From Access Patterns to Architecture: Optimizing the Advertisement Image Service


Access Patterns of Advertisement Images in Farsi Directory

Data access patterns refer to the ways in which users store, update, or retrieve data—in this case, images. These patterns are influenced by the frequency and method of image requests by users. For example, in a social network, the retrieval of a user's profile pictures is directly related to their followers and activity level. Similarly, in a listing service like Farsi Directory, user access patterns are based on the recency of ads. Newer ad images are viewed more frequently than older ones.

In Farsi Directory, the concept of recency plays a pivotal role in how users interact with ads. Typically, newer ads receive more views because they appear at the top of the list and are more visible. This means a small subset of images related to newer ads is viewed repeatedly, while the majority of stored images associated with older ads are viewed less frequently. Understanding this pattern allows us to optimize our storage strategy: storing images of newer posts in faster data storage for quicker access and better user experience, while older, less-used images can be stored in slower, more cost-effective storage solutions to balance performance and cost.

 

Redesigning the Image Service

In our previous design, uploaded images were stored in a temporary bucket named temp before an ad was submitted. After the ad submission, we created three copies of the image, deleted the current image from the temp bucket, and stored it in the main ad images bucket.

The three versions were:

  1. Thumbnail Images: Sized approximately 200x200 pixels, displayed on the homepage of Farsi Directory.
  2. Post Images: Displayed on the ad page, resized proportionally up to 1500 pixels, watermarked, and compressed by reducing quality by 10% to decrease file size.
  3. Manage Images: Visible only to the ad poster on their ad management page, resized proportionally up to 3000 pixels, stored without watermark and in original quality.

However, this design presented several issues:

  • Dependency of Ad Submission on Image Processing: This one-way dependency meant that if the image service was slow or unresponsive, the ad submission service would also face problems. Processing ads with many images slowed down their submission.
  • High Volume Due to Multiple Image Qualities: Storing three versions of each image consumed a significant amount of storage space.

After researching available tools and based on benchmarks, we decided to use Image Proxy. Image Proxy is a tool that performs image processing online without storing images in memory. One of its key features is that it reads images on the fly and performs image manipulations (such as reducing image quality, resizing, adding watermarks, etc.) in real-time.

By utilizing Image Proxy, we no longer needed to store three versions of each image. Instead, we kept a single version, and Image Proxy handled the image processing. By setting up three modes—Thumbnail, Post, and Manage—the desired images were processed by Image Proxy. With this tool, instead of storing three versions of images, we processed and displayed them upon request.
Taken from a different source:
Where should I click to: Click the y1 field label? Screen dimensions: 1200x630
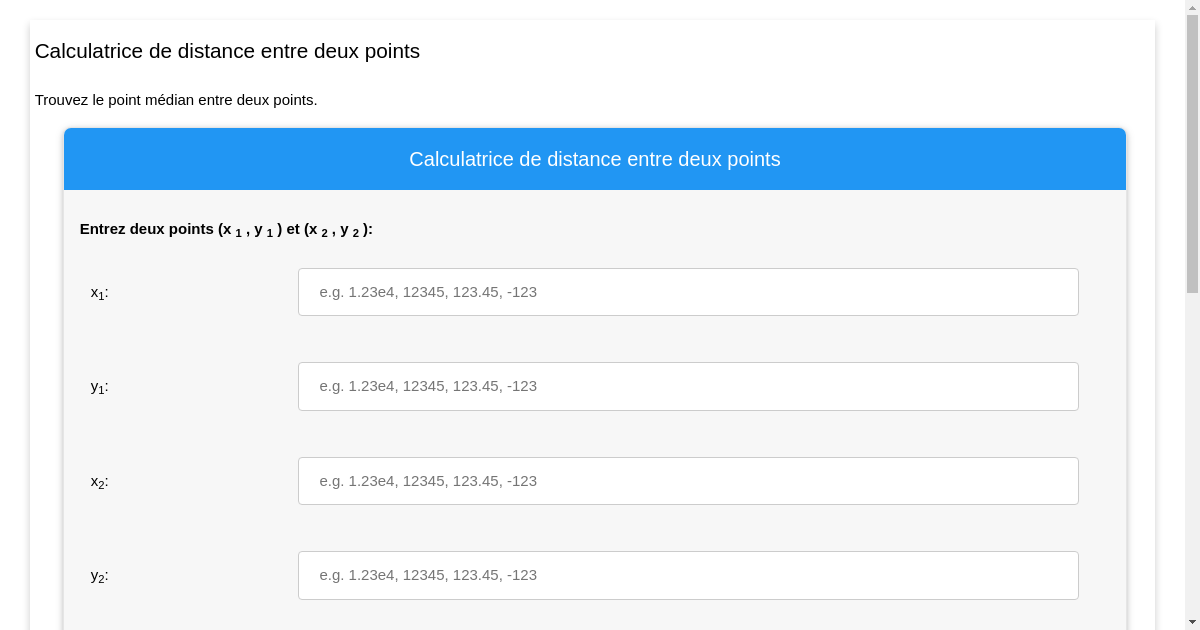(x=97, y=386)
With this change, two significant improvements occurred:

  • No Negative Impact on User Experience During Ad Submission: Image processing no longer affected the ad submission experience.
  • Elimination of Pre-Processing and Storing Multiple Versions: We now stored only the original version of the image and processed it as needed upon each request.

This raised the question: by using Image Proxy and significantly reducing our storage space, we shifted the load onto our processors. How could we alleviate the pressure on the processors?

 

Caching the Output of Image Proxy

The answer lies in using a Content Delivery Network (CDN) and Cache Proxy. Essentially, we didn't eliminate storing images on disk; instead, we avoided storing all processed versions of images in object storage by leveraging CDN and Cache Proxy. One reason for this decision is the product nature of images in Farsi Directory.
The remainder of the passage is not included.